# PASSAGE SHOWN
Minister of Public Works
- In office 16 December 1931 – 12 September 1933
- President: Manuel Azaña

Minister of the Navy and Air Force
- In office 4 September 1936 – 17 May 1937
- President: Francisco Largo Caballero

Minister of the National Defence
- In office 17 May 1937 – 5 April 1938
- President: Juan Negrín

President of the Spanish Socialist Workers' Party
- In office 1948–1951
- Preceded by: Enrique de Francisco
- Succeeded by: Trifón Gómez

Personal details
- Born: 30 April 1883 Oviedo, Spain
- Died: 11 February 1962 (aged 78) Mexico City, Mexico
- Party: PSOE

= Indalecio Prieto =

Spanish politician

Indalecio Prieto Tuero (30 April 1883 – 11 February 1962) was a Spanish politician, a minister and one of the leading figures of the Spanish Socialist Workers' Party (PSOE) in the years before and during the Second Spanish Republic. Less radical than Francisco Largo Caballero, Prieto served as minister under his government during the Spanish Civil War. Exiled in Mexico after the republican defeat, he led the Socialist Party from 1948 to 1951.

==Early life==
Born in Oviedo in 1883, he was six years old when his father died. His mother moved him to Bilbao in 1891. From a young age, he survived by selling magazines in the street. He eventually obtained work as a stenographer at the daily newspaper La Voz de Vizcaya, which led to a position as a copy editor and later a journalist at the rival daily El Liberal. He eventually became the director and owner of the newspaper.

In 1899, at the age of 16, he had joined the PSOE. As a journalist in the first decade of the 20th century, Prieto became a leading figure of socialism in the Basque Country.

==Entering politics==
Spain's neutrality in World War I greatly benefited Spanish industry and commerce, but those benefits were not reflected in the workers' salaries. The period was one of great social unrest, culminating on August 13, 1917, in a revolutionary general strike. The government's fear of unrest like that of the February Revolution that year in Russia (the October Revolution there was still to come) caused it to use the military to put down the general strike. Members of the strike committee were arrested in Madrid. Having been involved in organizing the strike, Prieto fled to France before he could be arrested.

# ASSIGNMENT
Reproduce the entire passage on Indalecio Prieto word for word.

Saved data entries
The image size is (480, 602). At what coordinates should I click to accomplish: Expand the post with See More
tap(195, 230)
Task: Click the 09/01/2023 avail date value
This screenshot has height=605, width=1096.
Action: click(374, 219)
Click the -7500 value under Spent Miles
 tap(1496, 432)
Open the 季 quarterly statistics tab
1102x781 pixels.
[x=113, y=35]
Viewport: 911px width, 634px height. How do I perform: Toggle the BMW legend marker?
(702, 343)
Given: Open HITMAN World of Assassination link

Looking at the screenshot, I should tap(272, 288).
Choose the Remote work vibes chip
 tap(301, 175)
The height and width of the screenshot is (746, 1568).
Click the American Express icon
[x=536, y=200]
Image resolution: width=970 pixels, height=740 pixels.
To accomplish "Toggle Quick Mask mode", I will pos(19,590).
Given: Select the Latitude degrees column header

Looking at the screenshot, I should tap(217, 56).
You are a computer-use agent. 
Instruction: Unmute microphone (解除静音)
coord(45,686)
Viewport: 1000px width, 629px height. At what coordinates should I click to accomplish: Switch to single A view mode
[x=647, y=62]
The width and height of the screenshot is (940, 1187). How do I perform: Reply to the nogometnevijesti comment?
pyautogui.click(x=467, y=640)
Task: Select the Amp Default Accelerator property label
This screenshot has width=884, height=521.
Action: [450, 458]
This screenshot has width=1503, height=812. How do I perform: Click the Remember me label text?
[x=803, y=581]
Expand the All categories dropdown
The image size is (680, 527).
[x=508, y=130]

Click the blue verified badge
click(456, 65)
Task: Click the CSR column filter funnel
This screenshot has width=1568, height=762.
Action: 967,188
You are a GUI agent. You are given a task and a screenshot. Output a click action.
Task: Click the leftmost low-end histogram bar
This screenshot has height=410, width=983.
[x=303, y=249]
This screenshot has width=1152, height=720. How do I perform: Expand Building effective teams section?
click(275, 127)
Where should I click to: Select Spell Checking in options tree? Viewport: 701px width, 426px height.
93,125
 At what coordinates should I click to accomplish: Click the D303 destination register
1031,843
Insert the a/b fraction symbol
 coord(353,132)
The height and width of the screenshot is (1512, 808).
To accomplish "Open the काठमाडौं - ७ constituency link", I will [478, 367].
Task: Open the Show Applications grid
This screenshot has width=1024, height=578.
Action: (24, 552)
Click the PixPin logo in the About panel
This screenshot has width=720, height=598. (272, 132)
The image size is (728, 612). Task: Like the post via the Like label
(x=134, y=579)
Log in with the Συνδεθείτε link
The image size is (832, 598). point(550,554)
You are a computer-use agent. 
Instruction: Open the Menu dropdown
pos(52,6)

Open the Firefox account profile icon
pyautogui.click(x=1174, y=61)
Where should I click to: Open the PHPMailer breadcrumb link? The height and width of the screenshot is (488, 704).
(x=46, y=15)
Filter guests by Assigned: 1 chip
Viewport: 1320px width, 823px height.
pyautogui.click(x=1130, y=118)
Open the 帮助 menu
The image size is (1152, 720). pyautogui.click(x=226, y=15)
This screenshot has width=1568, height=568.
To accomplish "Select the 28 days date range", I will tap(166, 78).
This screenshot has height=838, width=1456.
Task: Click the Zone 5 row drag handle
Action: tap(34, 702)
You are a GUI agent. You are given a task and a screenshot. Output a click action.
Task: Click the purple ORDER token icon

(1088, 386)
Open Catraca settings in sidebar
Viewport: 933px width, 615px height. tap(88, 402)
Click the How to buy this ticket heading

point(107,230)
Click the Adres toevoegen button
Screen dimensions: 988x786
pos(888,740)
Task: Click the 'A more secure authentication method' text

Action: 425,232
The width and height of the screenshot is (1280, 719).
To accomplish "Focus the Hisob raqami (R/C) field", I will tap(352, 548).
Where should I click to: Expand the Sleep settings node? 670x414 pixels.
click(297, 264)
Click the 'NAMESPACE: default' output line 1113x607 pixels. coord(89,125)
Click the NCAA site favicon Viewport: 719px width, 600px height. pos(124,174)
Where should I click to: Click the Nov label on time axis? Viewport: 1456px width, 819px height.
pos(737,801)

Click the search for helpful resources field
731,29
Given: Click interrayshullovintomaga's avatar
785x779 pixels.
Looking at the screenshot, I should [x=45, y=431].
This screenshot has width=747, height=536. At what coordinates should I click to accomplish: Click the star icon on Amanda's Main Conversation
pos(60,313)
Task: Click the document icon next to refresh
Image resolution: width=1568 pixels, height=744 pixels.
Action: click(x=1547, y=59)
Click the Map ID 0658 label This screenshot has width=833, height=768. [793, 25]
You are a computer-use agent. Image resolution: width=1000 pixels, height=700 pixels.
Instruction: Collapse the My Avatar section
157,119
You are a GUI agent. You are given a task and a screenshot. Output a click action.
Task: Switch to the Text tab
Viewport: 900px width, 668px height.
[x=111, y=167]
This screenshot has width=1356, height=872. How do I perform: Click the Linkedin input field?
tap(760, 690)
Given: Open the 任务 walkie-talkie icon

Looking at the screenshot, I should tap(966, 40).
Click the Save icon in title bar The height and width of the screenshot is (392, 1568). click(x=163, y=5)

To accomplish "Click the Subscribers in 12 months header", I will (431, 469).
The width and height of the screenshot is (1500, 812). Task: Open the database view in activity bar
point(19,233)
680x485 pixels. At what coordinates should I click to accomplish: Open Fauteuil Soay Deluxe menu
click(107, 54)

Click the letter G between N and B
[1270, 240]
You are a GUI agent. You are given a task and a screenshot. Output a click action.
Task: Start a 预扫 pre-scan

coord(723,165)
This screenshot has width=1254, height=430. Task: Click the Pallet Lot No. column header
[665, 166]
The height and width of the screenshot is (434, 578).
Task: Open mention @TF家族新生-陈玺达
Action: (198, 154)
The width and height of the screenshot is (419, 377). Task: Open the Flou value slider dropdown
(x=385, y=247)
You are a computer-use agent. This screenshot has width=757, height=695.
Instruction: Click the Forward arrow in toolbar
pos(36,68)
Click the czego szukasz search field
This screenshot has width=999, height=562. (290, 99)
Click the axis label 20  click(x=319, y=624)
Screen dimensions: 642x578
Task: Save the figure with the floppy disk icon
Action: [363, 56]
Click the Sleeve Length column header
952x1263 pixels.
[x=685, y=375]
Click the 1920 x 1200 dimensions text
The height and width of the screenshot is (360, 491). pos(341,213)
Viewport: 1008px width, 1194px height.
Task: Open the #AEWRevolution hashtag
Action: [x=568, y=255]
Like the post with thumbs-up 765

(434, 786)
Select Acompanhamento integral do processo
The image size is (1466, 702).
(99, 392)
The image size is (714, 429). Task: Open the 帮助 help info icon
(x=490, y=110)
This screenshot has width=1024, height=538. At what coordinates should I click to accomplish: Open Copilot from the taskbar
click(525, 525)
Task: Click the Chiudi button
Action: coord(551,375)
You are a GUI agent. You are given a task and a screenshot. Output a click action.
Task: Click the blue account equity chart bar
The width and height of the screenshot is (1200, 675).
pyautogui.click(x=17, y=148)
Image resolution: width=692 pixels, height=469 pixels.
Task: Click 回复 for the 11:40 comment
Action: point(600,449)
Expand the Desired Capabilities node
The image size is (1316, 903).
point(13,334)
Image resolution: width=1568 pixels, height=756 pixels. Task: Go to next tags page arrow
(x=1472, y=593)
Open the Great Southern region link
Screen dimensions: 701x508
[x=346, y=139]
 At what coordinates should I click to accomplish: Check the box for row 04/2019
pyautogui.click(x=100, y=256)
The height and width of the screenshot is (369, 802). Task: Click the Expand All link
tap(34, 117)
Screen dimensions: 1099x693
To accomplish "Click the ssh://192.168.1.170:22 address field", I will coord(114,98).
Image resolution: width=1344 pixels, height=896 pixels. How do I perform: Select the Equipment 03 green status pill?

# SOLUTION FOR THIS TASK
Minister of Public Works
- In office 16 December 1931 – 12 September 1933
- President: Manuel Azaña

Minister of the Navy and Air Force
- In office 4 September 1936 – 17 May 1937
- President: Francisco Largo Caballero

Minister of the National Defence
- In office 17 May 1937 – 5 April 1938
- President: Juan Negrín

President of the Spanish Socialist Workers' Party
- In office 1948–1951
- Preceded by: Enrique de Francisco
- Succeeded by: Trifón Gómez

Personal details
- Born: 30 April 1883 Oviedo, Spain
- Died: 11 February 1962 (aged 78) Mexico City, Mexico
- Party: PSOE

= Indalecio Prieto =

Spanish politician

Indalecio Prieto Tuero (30 April 1883 – 11 February 1962) was a Spanish politician, a minister and one of the leading figures of the Spanish Socialist Workers' Party (PSOE) in the years before and during the Second Spanish Republic. Less radical than Francisco Largo Caballero, Prieto served as minister under his government during the Spanish Civil War. Exiled in Mexico after the republican defeat, he led the Socialist Party from 1948 to 1951.

==Early life==
Born in Oviedo in 1883, he was six years old when his father died. His mother moved him to Bilbao in 1891. From a young age, he survived by selling magazines in the street. He eventually obtained work as a stenographer at the daily newspaper La Voz de Vizcaya, which led to a position as a copy editor and later a journalist at the rival daily El Liberal. He eventually became the director and owner of the newspaper.

In 1899, at the age of 16, he had joined the PSOE. As a journalist in the first decade of the 20th century, Prieto became a leading figure of socialism in the Basque Country.

==Entering politics==
Spain's neutrality in World War I greatly benefited Spanish industry and commerce, but those benefits were not reflected in the workers' salaries. The period was one of great social unrest, culminating on August 13, 1917, in a revolutionary general strike. The government's fear of unrest like that of the February Revolution that year in Russia (the October Revolution there was still to come) caused it to use the military to put down the general strike. Members of the strike committee were arrested in Madrid. Having been involved in organizing the strike, Prieto fled to France before he could be arrested.